Text shown
*** Begin section ***
The attack against the self-styled political outsider, who has been compared to Donald Trump and Philippine president Rodrigo Duterte for his extreme anti-crime approach and adept use of social media, appalled Brazilians and plunged what was already the most unpredictable Brazilian election in decades into further disarray.

Mobile phone videos of the attack showed Bolsonaro waving to the crowd, clutching his abdomen and crying out in pain before falling backwards into the arms of those around him. He was rushed to hospital in Juiz de Fora, where surgeons fought to stem a haemorrhage and stitch intestinal wounds. He now has a temporary colostomy bag.

“All of us have a mission here on Earth,” Bolsonaro said in a video released before being transferred to a São Paulo hospital, which showed him speaking with difficulty from his bed: “I prepared myself for a moment like this, because you run risks.” He later tweeted: “I’m well and I’m recovering!”

Adélio Bispo de Oliveira, suspected of stabbing Bolsonaro, is escorted by police at the airport in Juiz de Fora on 8 September. Photograph: Ricardo Moraes/Reuters

The federal deputy from Rio de Janeiro has garnered significant support among conservative Brazilians, unnerved by repeated corruption scandals and rising violent crime, with his calls for looser gun laws, impunity for police who kill criminals, chemical castration for rapists, attacks on the left and praise for Brazil’s brutal 1964-85 military dictatorship.
*** End section ***
Source information
*** Begin section ***
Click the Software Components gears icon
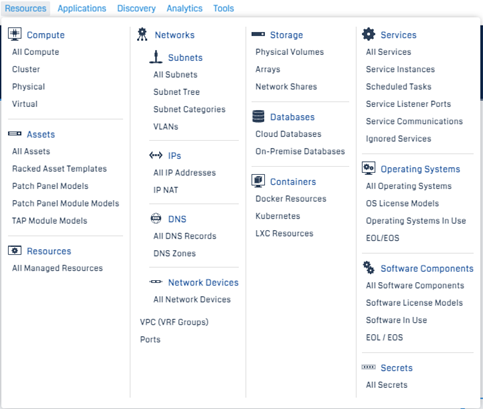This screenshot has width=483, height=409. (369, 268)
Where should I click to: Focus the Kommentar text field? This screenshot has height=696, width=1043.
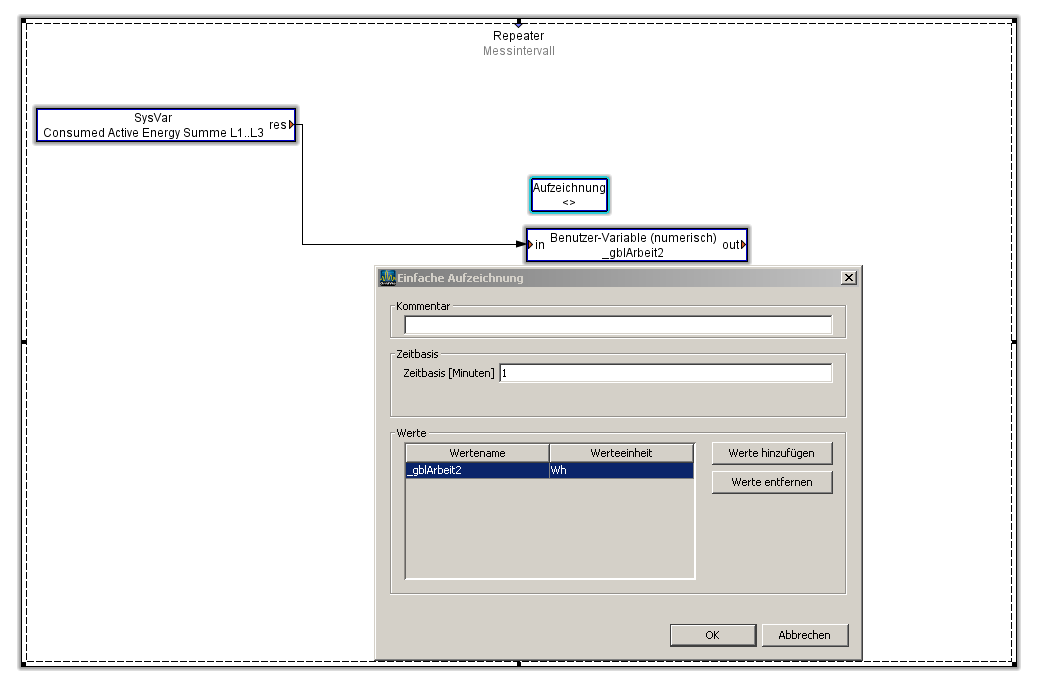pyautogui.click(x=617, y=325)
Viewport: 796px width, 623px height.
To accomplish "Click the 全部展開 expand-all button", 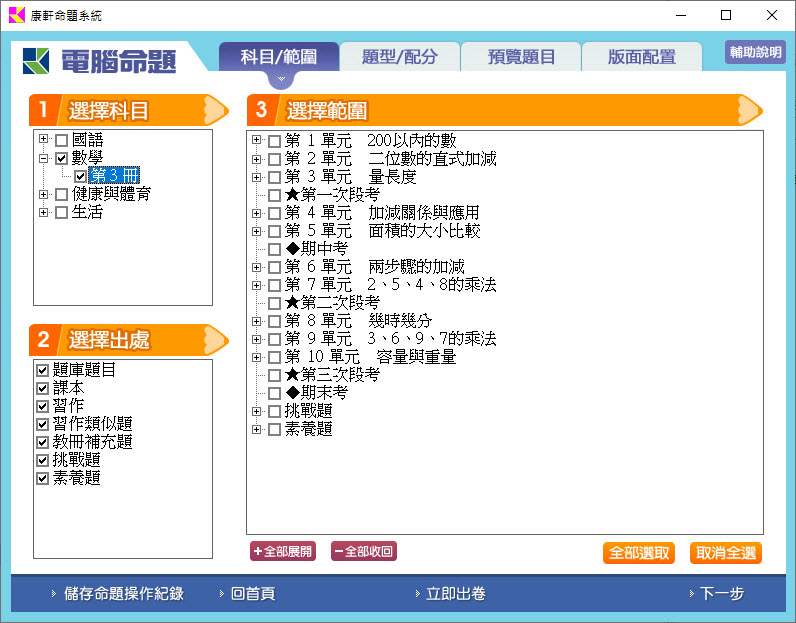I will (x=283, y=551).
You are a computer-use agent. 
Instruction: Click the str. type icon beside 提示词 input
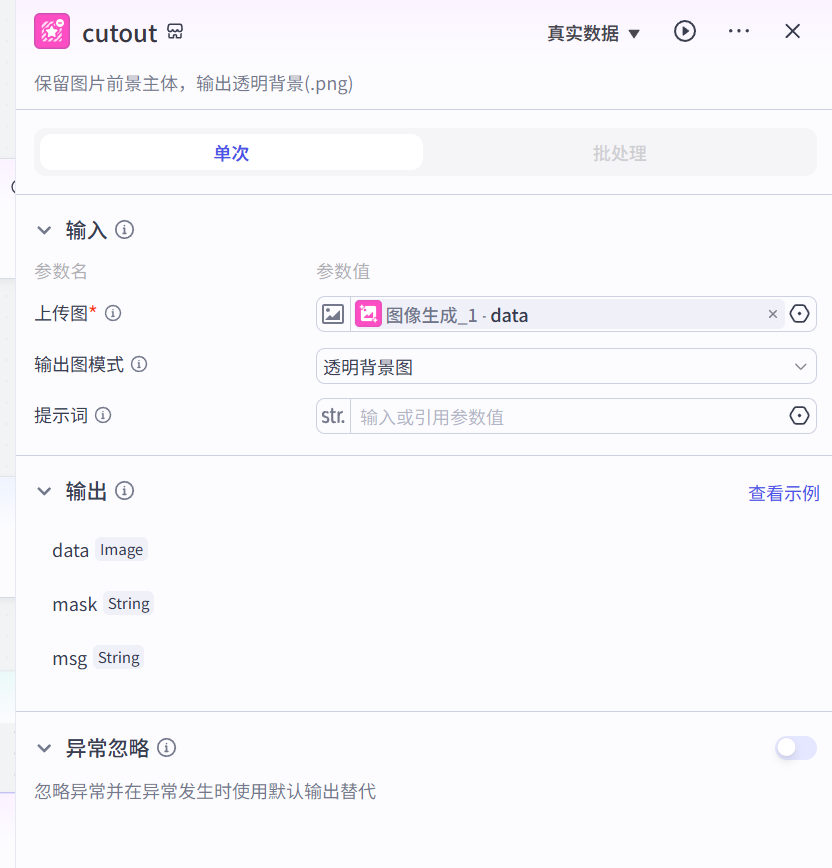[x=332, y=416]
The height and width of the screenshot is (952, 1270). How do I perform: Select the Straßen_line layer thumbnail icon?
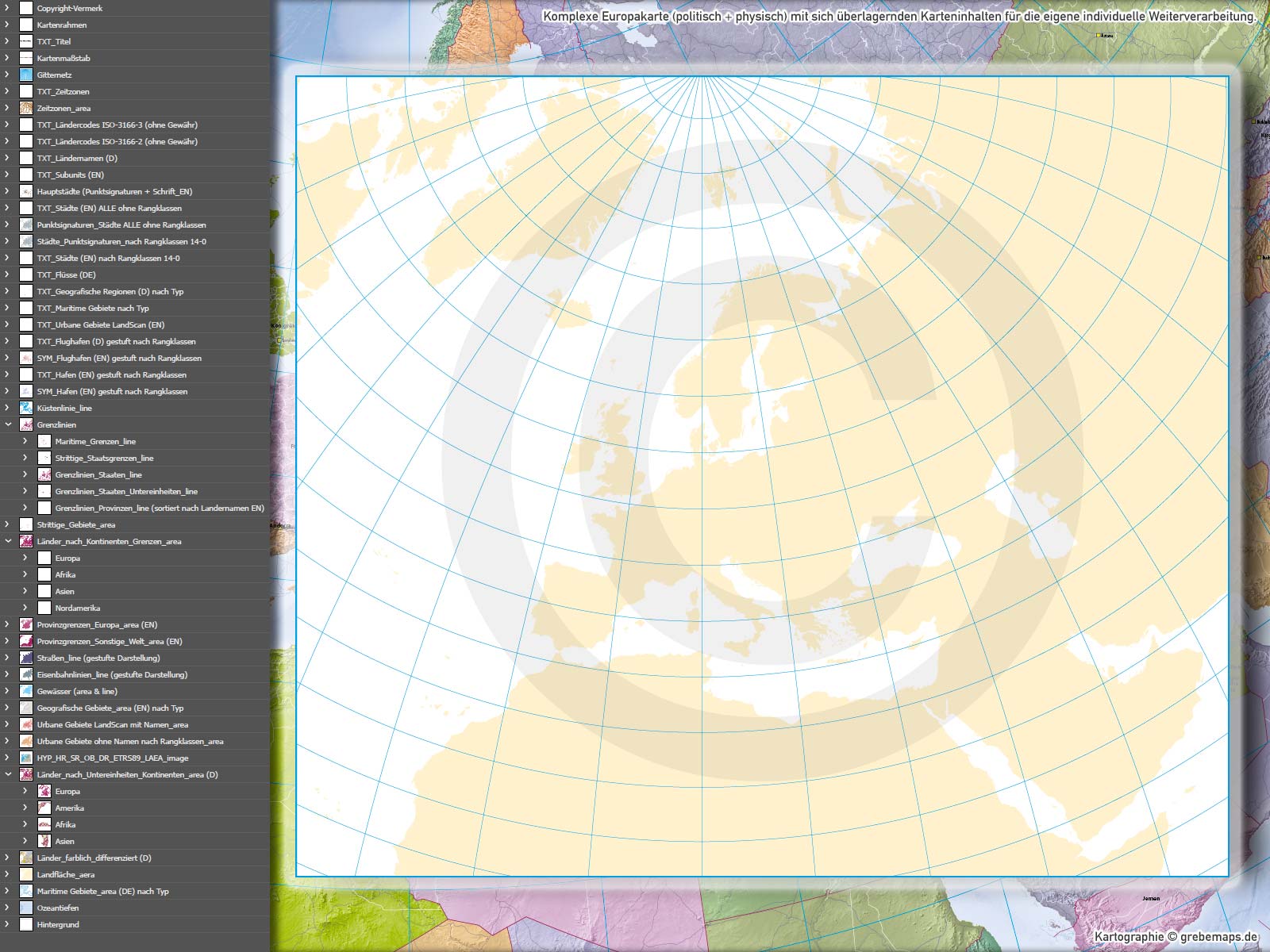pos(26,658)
*** End section ***
Exercise 1
Reproduce word for word the part of the passage on the attack on Bolsonaro that begins at the words "Adélio Bispo de" and stops after "1964-85 military dictatorship.".
Exercise 2
Continue the passage on the attack on Bolsonaro from where it stops.

Written response 1
Adélio Bispo de Oliveira, suspected of stabbing Bolsonaro, is escorted by police at the airport in Juiz de Fora on 8 September. Photograph: Ricardo Moraes/Reuters

The federal deputy from Rio de Janeiro has garnered significant support among conservative Brazilians, unnerved by repeated corruption scandals and rising violent crime, with his calls for looser gun laws, impunity for police who kill criminals, chemical castration for rapists, attacks on the left and praise for Brazil’s brutal 1964-85 military dictatorship.

Written response 2
He is polling behind former leftist president Luiz Inácio Lula da Silva for the 7 October poll – but Lula is serving a 12-year jail sentence for corruption and money laundering and has been ruled ineligible for the contest by Brazil’s top electoral court. Lula is appealing against his ban but is expected to pass the baton to his vice-presidential candidate, former São Paulo mayor Fernando Haddad.

Bolsonaro leads some polling scenarios where Lula is not included, but a survey last week showed him losing to three other candidates in a 28 October run-off vote should the first round be inconclusive and should he draw level with Haddad.

The attack has intensified an already toxic political atmosphere, with Brazilians on the right and left bombarding social media with fake news about both attack and attacker.

“It contaminates everything,” said Carlos Melo, a professor of political science at São Paulo business school Insper. “There is a strong emotion around him because he is a victim.”

Attacks against such high-profile candidates are rare in Brazil but, in March, Marielle Franco, a leftist councillor in Rio, was murdered, and buses in a Lula caravan touring southern Brazil were hit by shots, though the former leader was not with them at the time.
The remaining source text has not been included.